Security breach at Goshen College — letter e-mailed to students and parents

The following letter was sent May 11, 2007 to students and parents affected by the May 5-7, 2007 computer security breach

 

Goshen College is sending this letter to inform you that a computer system containing personal information about you — and other current and prospective students and some of their parents — was compromised. On Saturday May 5, a computer in the Admissions Office was accessed from an off campus site. This computer then was used to attack other computer workstations on campus.

Based on activity in log files, we suspect the hacker's motive was to acquire access to our computers, which could then be used to send out spam — not to obtain confidential student data. We believe after extensive analysis that no information was taken, but we are continuing to investigate this incident.

The potential for improper access extended from May 5 to May 7 due to a breach of our computer security systems. There would have been the possibility to review the following information in your file:  your name, address, birth date, Social Security number, and phone numbers. Your file did not contain bank or credit card information.  Upon discovering the breach, our staff immediately addressed the situation. Goshen College and our Information Technology Services team have implemented additional internal controls and safeguards for personal information.

Malicious use of the Internet continues to rise with hackers targeting computer systems of local, state and federal government agencies, businesses, homes and other organizations.   Other colleges and universities over the past year have experienced similar breaches, although actual identity theft in these cases is rare. At Goshen College, we are committed to continually improving security protocols, cooperating with law enforcement agencies as needed and informing our constituents in the rare cases when hackers do gain access. 

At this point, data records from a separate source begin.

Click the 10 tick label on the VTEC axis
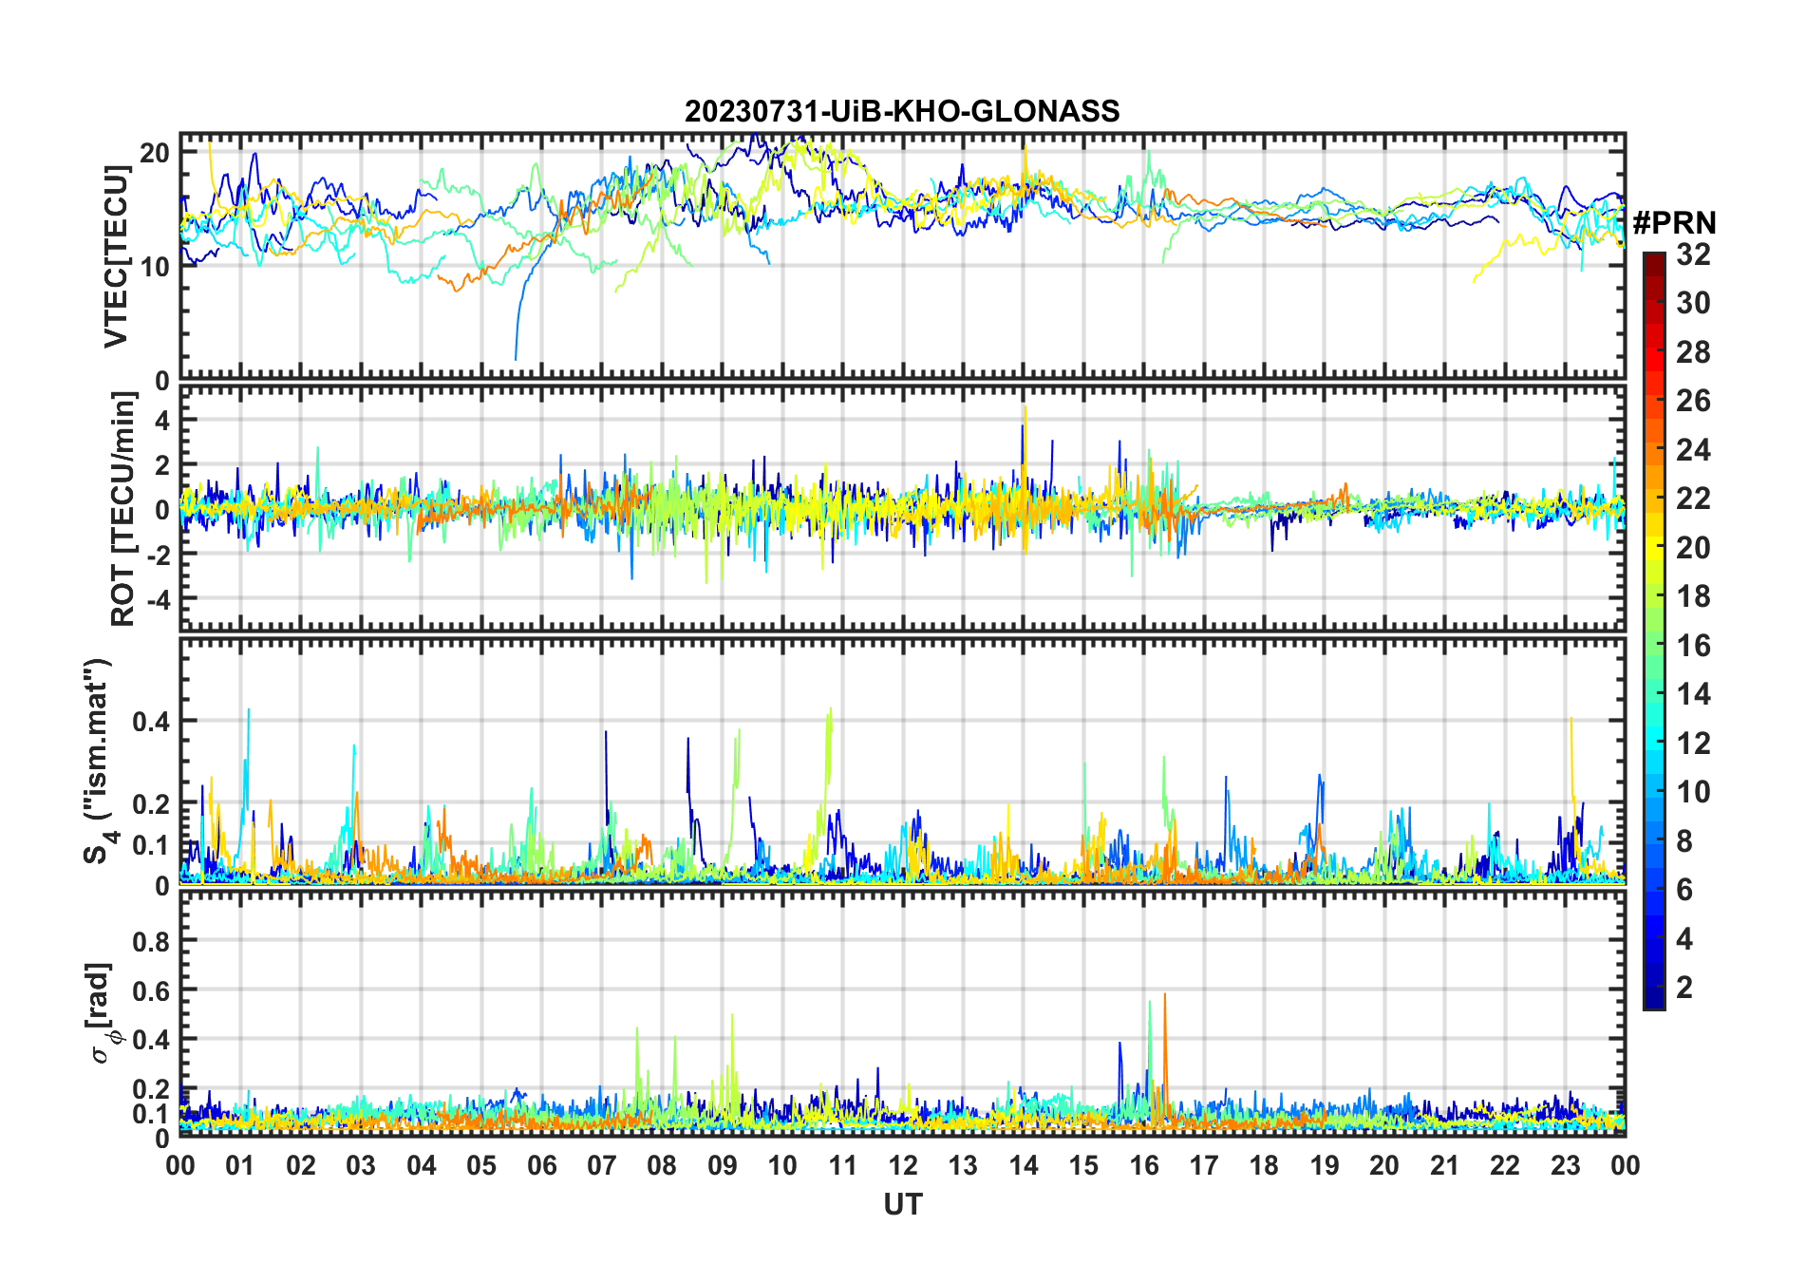Image resolution: width=1806 pixels, height=1263 pixels. [155, 267]
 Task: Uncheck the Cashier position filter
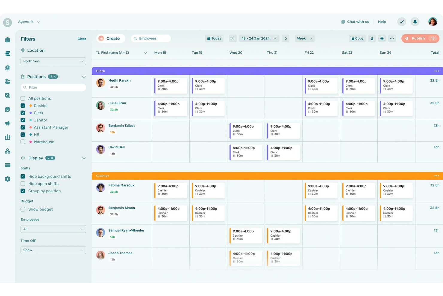22,106
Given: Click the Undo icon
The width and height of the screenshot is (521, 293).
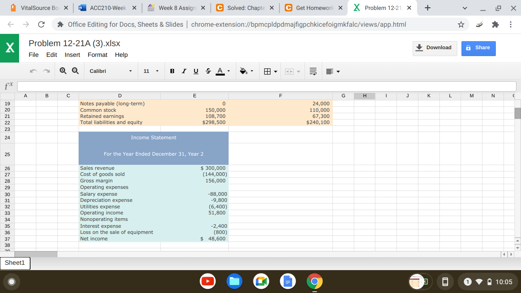Looking at the screenshot, I should tap(33, 71).
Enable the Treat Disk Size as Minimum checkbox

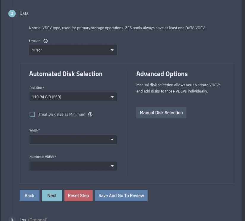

While the nature of this incident leads us to believe that no data loss occurred, our goal is to make sure you have information to protect yourself.  As a result, attached are recommendations from independent sources and various government agencies concerning steps to take after the suspected unauthorized access to personal information. We suggest you consider requesting a free initial fraud alert to be placed on your credit file by contacting any one of three major credit-reporting agencies — Equifax, Experian or TransUnion. Additional information will be available on our web site, www.goshen.edu. You can contact the Goshen College Information Technology Services Office any time by e-mail at itsecurity@goshen.edu or call us Monday through Friday, 8 a.m. to 5 p.m. EDT, at 1-866-877-3055.  On Friday, May 11, 2007, you may call until 9 p.m EDT. and on Saturday, May 12, 2007, you may call from 9 a.m. until 5 p.m EDT.

Please accept our sincere apologies.  We regret the occurrence of this event.  Our goal is to ensure that it does not happen again.

Sincerely,

John D. Yordy
Executive Vice President and Provost